Jesus, it's work to listen to this and to defend yourself from it's vibe at the same time. The album is a damned assault on a coherent mind. The music is doing exactly what Roger intended, which is to nearly inoculate you with his agony.

Apparently after hitting 60+ years, Roger finally made some peace with the worse angels of himself, or at least learned not to haunt himself forever with his personal demons.

I have too, mostly. We all do as we age.

The other thing that struck me about listening to it all the way through was that I did the same as a young teen. I had this album when I was 15 and can remember how many times I played it from beginning to end. At 15, I was a sophomore in high school and attending Driver's Ed classes at Jenks across from McCoy stadium. I can remember it being a cold bitch of a winter too. A ton of memories came to me and here's what struck me.

I was a child then. Still a child at 15. Every kid who's 15 is! How could I possibly have fathomed this album at 15? I couldn't. I hadn't lived enough years to even grasp it yet. I thought, even at 14, I was a worldly teen, doing whatever the hell I wanted and getting away with it. I felt BIG! Yeah. Sure. I was an “adult” then. Cue the laugh track! In one year, I'd be driving a two ton car. In three years I could legally purchase a firearm. Lord Above! How can we possibly think anyone 18 and under is mature enough for anything like that? I sure as shit wasn't!

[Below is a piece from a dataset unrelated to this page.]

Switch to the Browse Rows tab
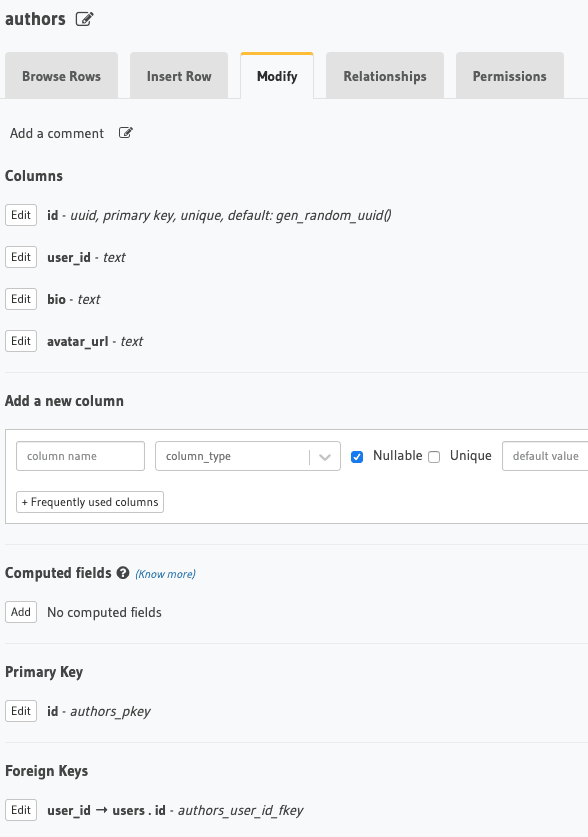 click(x=61, y=74)
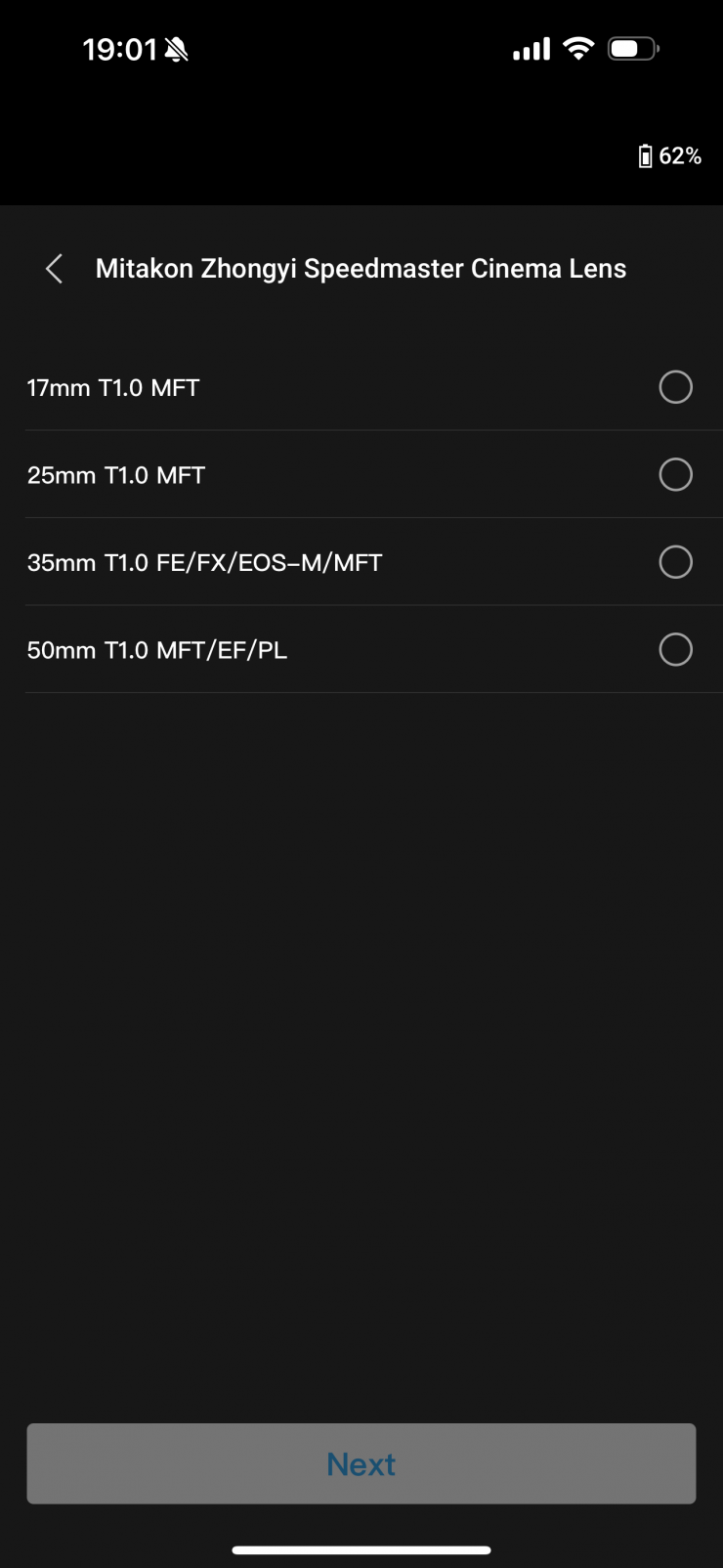
Task: Tap the phone battery icon in status bar
Action: 633,49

I'm pushing 55 soon and I notice that my thinking is doing something the developmental psychologists I knew an eon ago told me would happen. My thought process is concertizing. Like a knee joint, your thinking gets “stiffer.” You slowly lose that flexibility to notice subtle, fluid nuances in conversation the young can twist and jump around in. You then tend to rely on what's worked all the time, a smaller set of tools that's always been there for you and not the nifty artworky stuff the young love and can use with impunity. (I think I have just described 'conservatism' in my convoluted way!). In short, I suffer from knee-jerk dismissive-ness when I hear the kids talk. I tell myself “I know better” and can outright reject what they say or believe. But, that's the price of gaining that wisdom of experience. And you can't achieve that till you pack on DECADES! Or am I covering up my 'getting on in years' inflexibility with lofty sounding words like, wisdom? Probably both! I am a zillion times smarter now and I also rebuff kids too easily.

Anyways...

The 55yo self vs the 15yo self. God, what a difference that is I came to find out tonight from just listening to music.

I'll steal station 101.5's tag line, “The Sound Track to Your Life” because it sounds cool. For me it's kinda true. I find that I can pigeon hole my entire life according to the Top 200 List to each year I lived. The Wall did that to me tonight.